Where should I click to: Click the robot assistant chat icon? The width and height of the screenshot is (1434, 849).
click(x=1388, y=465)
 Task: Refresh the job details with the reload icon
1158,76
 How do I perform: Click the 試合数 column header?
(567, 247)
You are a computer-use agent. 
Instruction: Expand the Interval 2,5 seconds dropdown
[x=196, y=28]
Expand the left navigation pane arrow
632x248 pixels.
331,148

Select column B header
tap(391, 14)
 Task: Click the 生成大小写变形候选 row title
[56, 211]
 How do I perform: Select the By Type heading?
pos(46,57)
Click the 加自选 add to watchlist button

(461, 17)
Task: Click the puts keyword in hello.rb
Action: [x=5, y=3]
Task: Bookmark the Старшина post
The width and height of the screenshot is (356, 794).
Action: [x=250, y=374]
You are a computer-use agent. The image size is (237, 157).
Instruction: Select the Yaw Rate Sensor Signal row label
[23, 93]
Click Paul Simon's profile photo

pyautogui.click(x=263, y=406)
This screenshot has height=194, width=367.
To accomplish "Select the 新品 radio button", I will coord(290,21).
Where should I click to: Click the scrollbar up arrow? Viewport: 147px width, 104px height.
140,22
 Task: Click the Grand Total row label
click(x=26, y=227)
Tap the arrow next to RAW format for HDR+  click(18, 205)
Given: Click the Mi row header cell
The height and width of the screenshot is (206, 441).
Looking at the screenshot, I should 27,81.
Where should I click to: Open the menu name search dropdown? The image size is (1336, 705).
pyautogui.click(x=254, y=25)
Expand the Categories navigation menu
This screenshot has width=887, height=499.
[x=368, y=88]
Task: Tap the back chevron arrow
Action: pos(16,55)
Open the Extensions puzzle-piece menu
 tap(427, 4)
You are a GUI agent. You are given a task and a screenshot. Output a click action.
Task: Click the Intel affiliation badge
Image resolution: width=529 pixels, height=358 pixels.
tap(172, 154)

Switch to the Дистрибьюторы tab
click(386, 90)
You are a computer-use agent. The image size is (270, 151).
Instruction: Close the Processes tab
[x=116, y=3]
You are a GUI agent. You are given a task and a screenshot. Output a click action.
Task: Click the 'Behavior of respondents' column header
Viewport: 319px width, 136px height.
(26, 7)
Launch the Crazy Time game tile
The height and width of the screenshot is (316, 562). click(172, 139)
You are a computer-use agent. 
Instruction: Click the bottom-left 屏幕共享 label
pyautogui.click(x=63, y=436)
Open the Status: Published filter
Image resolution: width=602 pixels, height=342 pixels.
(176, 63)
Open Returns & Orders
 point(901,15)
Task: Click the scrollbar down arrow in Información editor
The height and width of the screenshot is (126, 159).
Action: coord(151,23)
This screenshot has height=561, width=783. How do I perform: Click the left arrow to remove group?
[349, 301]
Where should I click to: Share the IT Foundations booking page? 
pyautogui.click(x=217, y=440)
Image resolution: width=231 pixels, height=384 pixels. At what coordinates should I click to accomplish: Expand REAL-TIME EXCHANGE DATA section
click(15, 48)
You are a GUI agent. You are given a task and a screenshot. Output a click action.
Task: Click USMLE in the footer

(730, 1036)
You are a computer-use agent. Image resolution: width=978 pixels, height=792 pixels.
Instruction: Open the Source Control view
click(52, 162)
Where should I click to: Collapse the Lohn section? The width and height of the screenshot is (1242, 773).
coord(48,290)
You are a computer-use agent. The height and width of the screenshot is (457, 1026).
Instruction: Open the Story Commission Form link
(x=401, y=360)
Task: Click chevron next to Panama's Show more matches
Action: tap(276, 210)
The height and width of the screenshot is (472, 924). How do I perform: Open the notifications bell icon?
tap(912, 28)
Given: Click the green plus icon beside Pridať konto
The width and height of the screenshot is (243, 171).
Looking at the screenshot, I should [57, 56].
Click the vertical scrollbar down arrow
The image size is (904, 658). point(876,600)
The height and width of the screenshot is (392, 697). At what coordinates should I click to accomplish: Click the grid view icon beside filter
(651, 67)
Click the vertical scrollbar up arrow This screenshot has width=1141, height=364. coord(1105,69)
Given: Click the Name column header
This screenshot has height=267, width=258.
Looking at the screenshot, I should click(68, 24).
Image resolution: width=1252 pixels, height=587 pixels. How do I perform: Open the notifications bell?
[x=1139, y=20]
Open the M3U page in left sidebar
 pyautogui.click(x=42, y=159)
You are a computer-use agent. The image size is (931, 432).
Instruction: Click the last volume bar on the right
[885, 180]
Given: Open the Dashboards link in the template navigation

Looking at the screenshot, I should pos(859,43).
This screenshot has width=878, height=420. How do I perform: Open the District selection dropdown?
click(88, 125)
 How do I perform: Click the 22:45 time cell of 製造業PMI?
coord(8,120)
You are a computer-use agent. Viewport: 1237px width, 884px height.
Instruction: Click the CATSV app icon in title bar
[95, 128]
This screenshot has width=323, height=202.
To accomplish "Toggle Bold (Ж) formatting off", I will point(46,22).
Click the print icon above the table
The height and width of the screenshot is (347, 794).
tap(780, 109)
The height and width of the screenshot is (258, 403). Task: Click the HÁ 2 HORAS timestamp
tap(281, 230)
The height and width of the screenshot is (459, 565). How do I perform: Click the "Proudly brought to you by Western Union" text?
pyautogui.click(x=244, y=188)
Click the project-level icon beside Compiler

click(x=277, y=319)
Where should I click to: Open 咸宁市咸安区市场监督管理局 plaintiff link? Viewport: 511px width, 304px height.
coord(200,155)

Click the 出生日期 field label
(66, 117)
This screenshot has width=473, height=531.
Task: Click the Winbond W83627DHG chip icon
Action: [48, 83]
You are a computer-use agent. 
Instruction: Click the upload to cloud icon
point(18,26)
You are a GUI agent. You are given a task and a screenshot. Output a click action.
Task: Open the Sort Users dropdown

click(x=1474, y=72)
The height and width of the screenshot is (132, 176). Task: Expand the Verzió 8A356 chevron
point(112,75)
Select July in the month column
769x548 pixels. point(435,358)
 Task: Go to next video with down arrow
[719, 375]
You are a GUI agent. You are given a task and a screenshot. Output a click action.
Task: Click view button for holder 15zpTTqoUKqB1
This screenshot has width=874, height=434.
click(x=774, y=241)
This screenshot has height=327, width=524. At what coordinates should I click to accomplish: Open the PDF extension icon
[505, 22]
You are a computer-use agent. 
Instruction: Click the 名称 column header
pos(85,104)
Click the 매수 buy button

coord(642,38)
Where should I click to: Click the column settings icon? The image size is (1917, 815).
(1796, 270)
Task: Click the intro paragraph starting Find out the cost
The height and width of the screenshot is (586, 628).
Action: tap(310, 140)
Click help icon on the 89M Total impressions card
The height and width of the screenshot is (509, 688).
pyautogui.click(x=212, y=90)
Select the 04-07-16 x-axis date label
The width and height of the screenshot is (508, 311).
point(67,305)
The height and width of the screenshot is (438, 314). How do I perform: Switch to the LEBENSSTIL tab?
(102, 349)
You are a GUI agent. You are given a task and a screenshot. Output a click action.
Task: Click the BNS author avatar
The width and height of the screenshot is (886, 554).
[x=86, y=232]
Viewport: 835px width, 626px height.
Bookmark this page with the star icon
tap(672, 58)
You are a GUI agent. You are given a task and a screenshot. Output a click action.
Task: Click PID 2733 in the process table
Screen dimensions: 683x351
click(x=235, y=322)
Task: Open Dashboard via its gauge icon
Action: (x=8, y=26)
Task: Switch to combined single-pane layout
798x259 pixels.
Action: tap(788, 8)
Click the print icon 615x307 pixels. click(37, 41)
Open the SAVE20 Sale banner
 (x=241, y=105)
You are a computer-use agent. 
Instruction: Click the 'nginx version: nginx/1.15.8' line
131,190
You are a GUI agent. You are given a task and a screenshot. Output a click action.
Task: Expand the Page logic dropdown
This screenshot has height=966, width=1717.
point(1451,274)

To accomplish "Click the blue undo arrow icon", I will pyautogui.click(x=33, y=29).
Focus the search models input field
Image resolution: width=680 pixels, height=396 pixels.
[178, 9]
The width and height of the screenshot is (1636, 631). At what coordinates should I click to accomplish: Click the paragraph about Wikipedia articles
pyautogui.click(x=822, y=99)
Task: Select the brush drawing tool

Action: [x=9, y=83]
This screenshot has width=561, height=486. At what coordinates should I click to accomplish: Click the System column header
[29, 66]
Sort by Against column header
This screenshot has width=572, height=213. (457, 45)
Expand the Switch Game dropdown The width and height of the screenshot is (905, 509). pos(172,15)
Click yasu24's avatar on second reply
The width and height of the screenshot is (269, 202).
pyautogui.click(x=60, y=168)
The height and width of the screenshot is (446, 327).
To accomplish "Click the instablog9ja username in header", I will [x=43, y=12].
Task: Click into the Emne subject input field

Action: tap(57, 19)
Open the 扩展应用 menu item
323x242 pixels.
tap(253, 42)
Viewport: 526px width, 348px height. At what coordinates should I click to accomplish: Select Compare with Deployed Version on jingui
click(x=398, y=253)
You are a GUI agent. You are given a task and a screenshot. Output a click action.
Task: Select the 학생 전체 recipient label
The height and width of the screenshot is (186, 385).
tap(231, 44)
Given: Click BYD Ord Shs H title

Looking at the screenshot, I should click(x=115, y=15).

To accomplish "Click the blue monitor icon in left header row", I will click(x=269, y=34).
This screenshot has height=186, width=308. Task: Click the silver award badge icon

→ **PROBLEM DESCRIPTION**
Only the lines from the beginning of the material to the line containing "This screenshot has height=194, width=367." should be echoed, verbatim and in full.

→ **ANSWER SECTION**
Where should I click to: Click the robot assistant chat icon? The width and height of the screenshot is (1434, 849).
click(x=1388, y=465)
 Task: Refresh the job details with the reload icon
1158,76
 How do I perform: Click the 試合数 column header?
(567, 247)
You are a computer-use agent. 
Instruction: Expand the Interval 2,5 seconds dropdown
[x=196, y=28]
Expand the left navigation pane arrow
632x248 pixels.
331,148

Select column B header
tap(391, 14)
 Task: Click the 生成大小写变形候选 row title
[56, 211]
 How do I perform: Select the By Type heading?
pos(46,57)
Click the 加自选 add to watchlist button

(461, 17)
Task: Click the puts keyword in hello.rb
Action: [x=5, y=3]
Task: Bookmark the Старшина post
The width and height of the screenshot is (356, 794).
Action: [x=250, y=374]
You are a computer-use agent. The image size is (237, 157).
Instruction: Select the Yaw Rate Sensor Signal row label
[23, 93]
Click Paul Simon's profile photo

pyautogui.click(x=263, y=406)
This screenshot has height=194, width=367.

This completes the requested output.